Y esa casa existe ya. Las fechas 2050 o 2100 son horizontes prácticos para
ayudarnos a imaginar escenarios más duros que están por venir.
Si empezamos a ver el fuego,
la inundación, la sequía y las olas de frío y calor
como cambio climático, este dejará de
ser abstracto para ser concreto, abrupto e impactante.
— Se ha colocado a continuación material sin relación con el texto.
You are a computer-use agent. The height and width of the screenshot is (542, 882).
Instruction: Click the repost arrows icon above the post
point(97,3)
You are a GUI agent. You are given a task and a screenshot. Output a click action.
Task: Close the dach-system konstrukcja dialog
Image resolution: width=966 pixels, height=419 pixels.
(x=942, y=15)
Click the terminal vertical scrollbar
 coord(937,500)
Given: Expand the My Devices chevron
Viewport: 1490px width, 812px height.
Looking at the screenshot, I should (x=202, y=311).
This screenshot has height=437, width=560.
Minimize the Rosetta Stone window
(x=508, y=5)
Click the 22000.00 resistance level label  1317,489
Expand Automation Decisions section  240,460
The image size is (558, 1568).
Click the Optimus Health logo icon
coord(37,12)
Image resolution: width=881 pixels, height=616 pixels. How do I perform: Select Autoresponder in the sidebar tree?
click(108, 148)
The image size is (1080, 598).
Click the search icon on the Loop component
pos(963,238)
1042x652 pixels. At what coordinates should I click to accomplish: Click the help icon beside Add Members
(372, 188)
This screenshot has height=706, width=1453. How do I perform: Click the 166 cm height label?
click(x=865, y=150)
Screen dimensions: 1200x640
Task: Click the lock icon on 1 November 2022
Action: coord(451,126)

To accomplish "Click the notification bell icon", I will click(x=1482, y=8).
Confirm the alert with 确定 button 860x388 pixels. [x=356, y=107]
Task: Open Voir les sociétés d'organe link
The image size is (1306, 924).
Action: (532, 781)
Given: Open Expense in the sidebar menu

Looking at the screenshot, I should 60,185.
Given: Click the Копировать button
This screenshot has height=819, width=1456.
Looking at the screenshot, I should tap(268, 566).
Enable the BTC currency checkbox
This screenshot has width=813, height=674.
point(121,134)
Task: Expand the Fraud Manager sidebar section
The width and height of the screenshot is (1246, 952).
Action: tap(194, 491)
Vivible y sufrible. Este pequeño cambio de paradigma es un esfuerzo
comunicativo y todo apunta a que los resultados merecerían la pena. Pero,
además, podemos ver el cambio climático como un problema de salud
pública o de refugiados.
Entrenamiento y
leyes
Quizá
tengamos que crear redes para recordarnos unos a otros que debemos mantenerlo
presente, de la misma forma que salimos a aplaudir a las 8 de la tarde. A fin
de cuentas, hay que entrenar la anticipación sobre las buenas
conductas y evitar resignarte a reincidir en actitudes poco ecológicas.
También
podríamos intentarnos vacunar frente a sesgos de disponibilidad y hacer
campañas como las de Naciones Unidas en Davos, que enseñó mediante realidad
virtual cómo era la guerra de Siria a líderes mundiales. ¿Necesitamos
ver casas en llamas?, veamos casas en llamas. ¿Crisis de refugiados
climáticos? Veamos crisis de refugiados climáticos. Lo
importante es que el cerebro practique, que nos nutramos de experiencias,
aunque sean virtuales.
Acabemos
con el sesgo espectador con nuevas leyes a medida para la crisis
climática. Porque las leyes nos obligan a sincronizarnos en acciones que
racionalmente nos parecen positivas, pero no ocurrirán de forma espontánea. No
nos habríamos quedado encerrados en casa durante semanas sin un estado de
alarma.
El
soldado de Chernobyl, al no convencer a la anciana, dispara y
mata a su vaca para obligarla a hacerle caso. El problema es que no tenemos un
soldado en nuestra cabeza que dispare a nuestros sesgos; es más probable que
solo tengamos una pequeña activista que nos repita ese “How dare you?”
frunciendo el ceño cada vez que cogemos un chuletón forrado de plástico en el
supermercado. Pero la pobre ocupa un espacio muy pequeño de la mente de un
animal que no ve llamas por ninguna parte y al que bien le apetece un filete.